Hideo Kojima’s misunderstood MGS2 foretold of a shadowy organisation called The Patriots who aimed to control society through digital manipulation, using social profiling, targeted memes and stealthy pervasion. MGS2's 'villains' aren't an exact analogue of a social media giant like Facebook, or even a data firm like Cambridge Analytica, but more a system of control in which we are active, if unwitting, participants. This is not science fiction, but rather an uncanny prediction of the digital society in which we live today – which affects us all in subtler, more sinister, ways than Mueller’s investigation into voter manipulation – that has already changed our political landscape and capacity for debate.
How has the world been influenced by data profiling and manipulation?
In the last two years, global politics has been transformed by a series of events that defied traditional analysis. While once unthinkable, the emergence of Brexit and Donald Trump dominated the news agenda, as traditional media battled to comprehend a changing landscape. These events have been attributed to a rise in populism, social media and political dissatisfaction; fuelled by simmering racial, economic and nationalist tensions.
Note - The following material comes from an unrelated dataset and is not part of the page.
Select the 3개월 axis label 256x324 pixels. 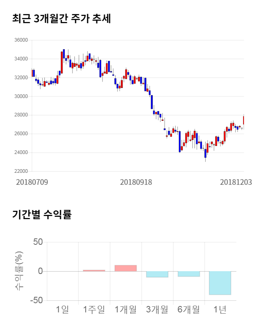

What’s only just receiving scrutiny, is the role of big data and personal data profiling in manipulating people’s behaviors – and, in turn, their voting intentions – by targeting their fears and prejudices. In the last few weeks, news outlets like The Guardian, Channel 4 and the New York Times, have intensified their focus on the activities of a firm called Cambridge Analytica – more on them to follow – as part of a wider, systemic, exploitation of Facebook (leading to the #deletefacebook hashtag) and other social media user data.
By exploiting the rules and algorithms that drive Facebook – the world’s biggest social network, with two billion global users – this UK technology company claims to have swung the vote in favour of its backers. More surprisingly, the impact of Cambridge Analytica on current global events carries uncanny similarities to how MGS2 manipulates its lead character, Raiden – and the role of the game’s shadowy ‘enemy’, The Patriots.
How did MGS2 predict our modern digital society?
MGS2 is a dense, meta-textual, sequel to one of PlayStation’s most famous games; one that took its fans years to understand. Notionally, it’s a good vs bad tanker heist, where you play – much to many fan’s dismay – an unknown, fop-haired, soldier called Raiden and not the original game’s hero, Solid Snake. This ‘bait and switch’ of the main character is intentional, and used to relay the game’s theme of societal control, the rise of the internet, and the nature of free will. The game’s big twist is that you, the player, are an active – but unknowing – participant in the S3 Plan, aka The Selection for Societal Sanity (camouflaged behind its trial run, the Solid Snake Simulation… look, no one said this was straightforward…), run by the game’s real villains The Patriots. Confusing? Sure, but obfuscation is the point, since systems of control work best when operating by stealth.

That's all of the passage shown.